There is a lot of data on the internet—and the data is growing. Here are a few facts I’ve collected:

  • Facebook has, on average, 890 million active users per day (source).
  • On average, there are 70 million photos posted to Instagram per day (source).
  • There are more than 300 hours of video uploaded to YouTube every minute (source).
  • There are 500 million new tweets per day on Twitter (source).
  • In 2014, there were an average of 1.83 million public photos uploaded to Flickr every day (source).
  • As of May 2014, Pinterest had 30 billion pins (source).
  • In February 2015, Wordpress.com had 61.6 million new posts (that’s roughly 25 posts per second) and 6.7 million new pages (source).

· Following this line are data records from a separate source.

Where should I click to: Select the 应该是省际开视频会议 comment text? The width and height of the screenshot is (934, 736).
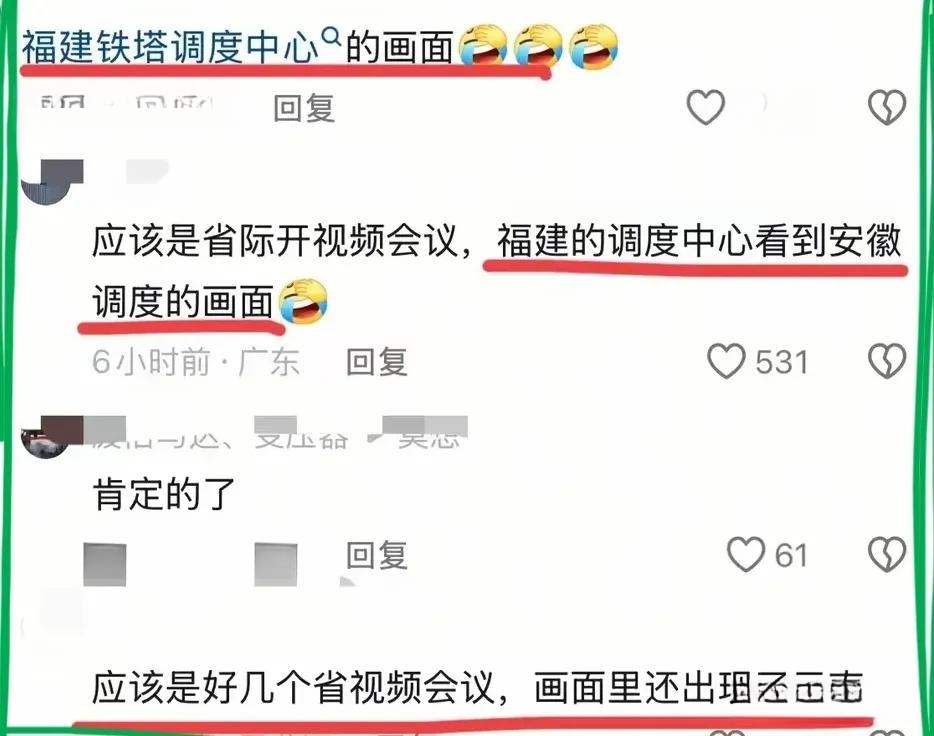497,271
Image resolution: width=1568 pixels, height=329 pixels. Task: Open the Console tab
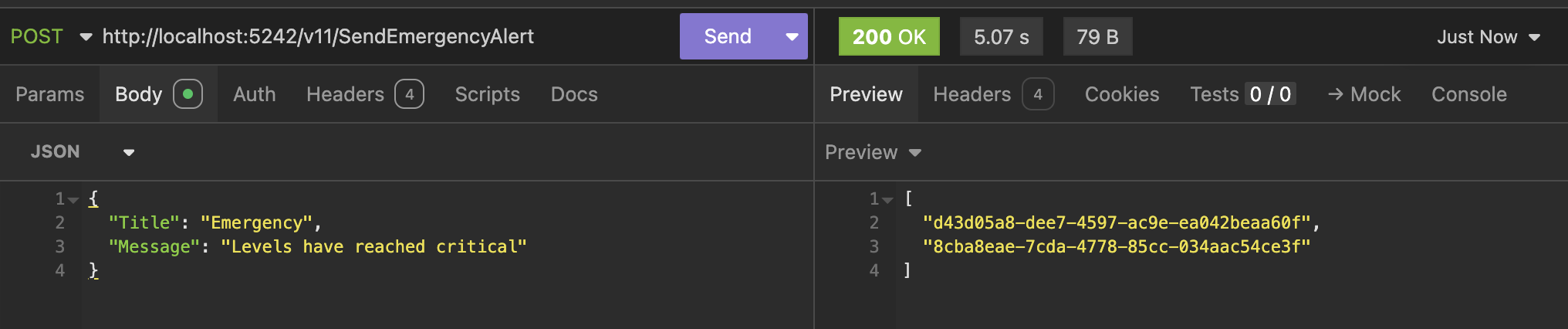(1468, 94)
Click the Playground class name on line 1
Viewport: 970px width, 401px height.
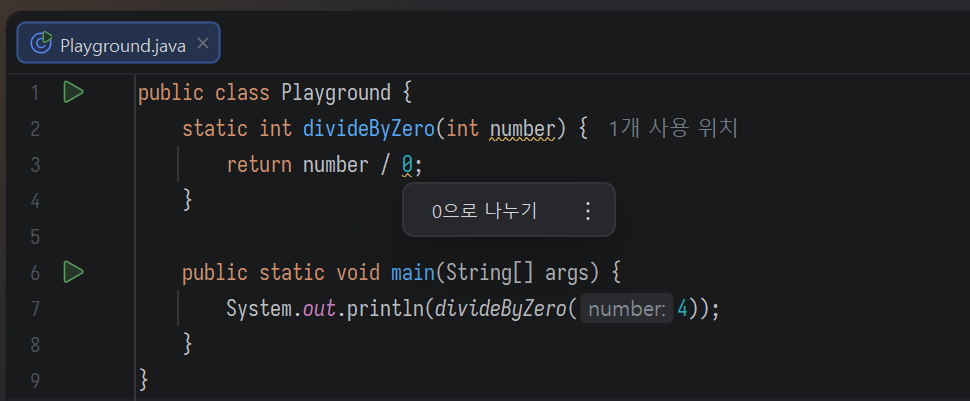pyautogui.click(x=336, y=93)
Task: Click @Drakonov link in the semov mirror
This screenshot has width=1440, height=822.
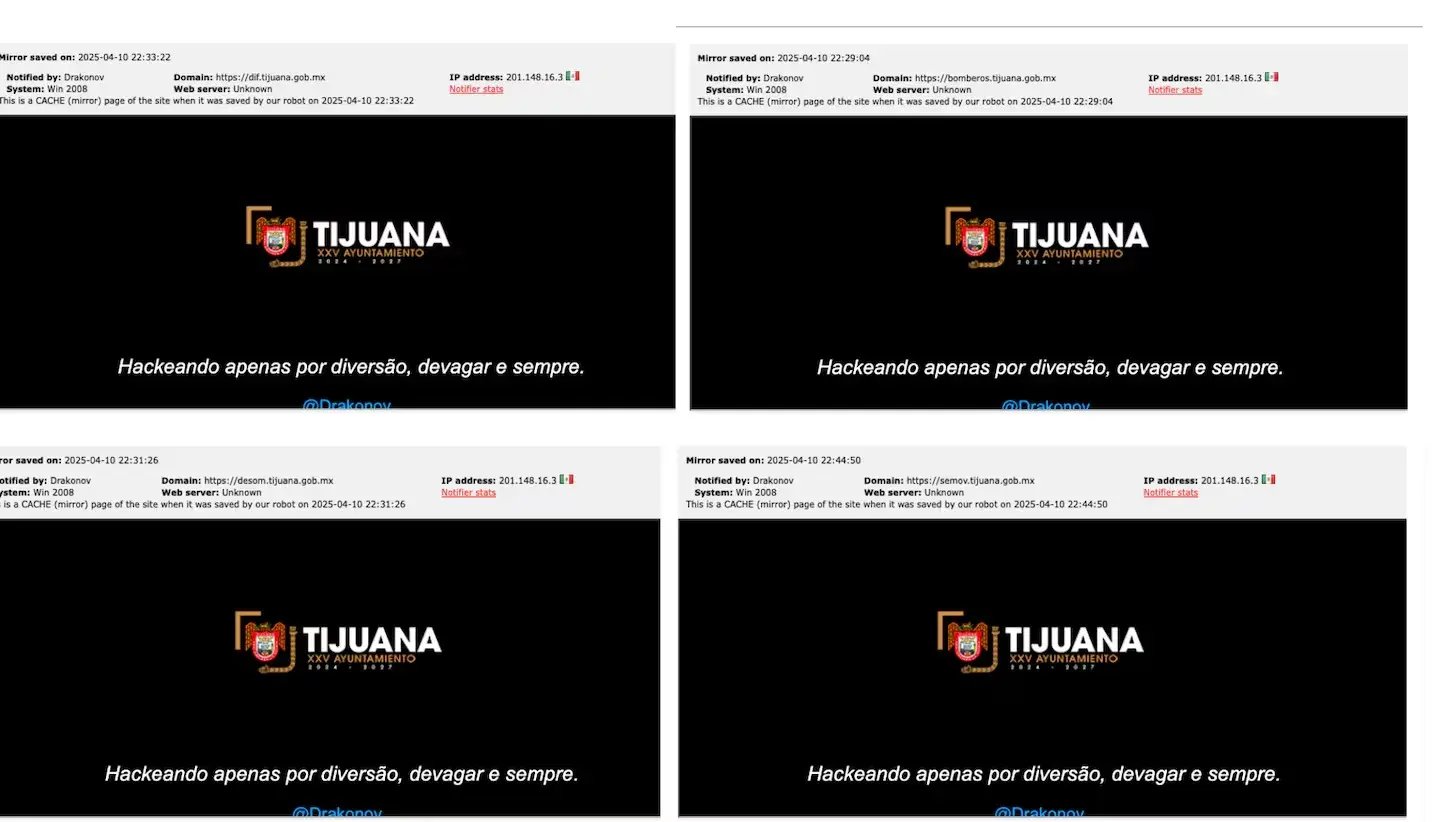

This doesn’t count sites running Wordpress CMS which are hosted by other services. And by one estimate, there are just as many of those sites as those which are hosted by Wordpress.com (source).
  • The numbers for Wordpress.com don’t include any of the sites running Wordpress.org’s CMS while being hosted by other services. Wordpress powered sites not hosted by Wordpress.com
  • Back in 2008, Google announced that it had processed 1 trillion unique URLs—and that was 7 years ago (source).
  • According to websitemagazine.com, Google had indexed 200 terabytes of data as of 2014 (source).
  • In February 2015, Netcraft.com registered more than 883 million different websites (source).
  • And, in case you were wondering, reports that the internet is mostly porn have been greatly exaggerated (source).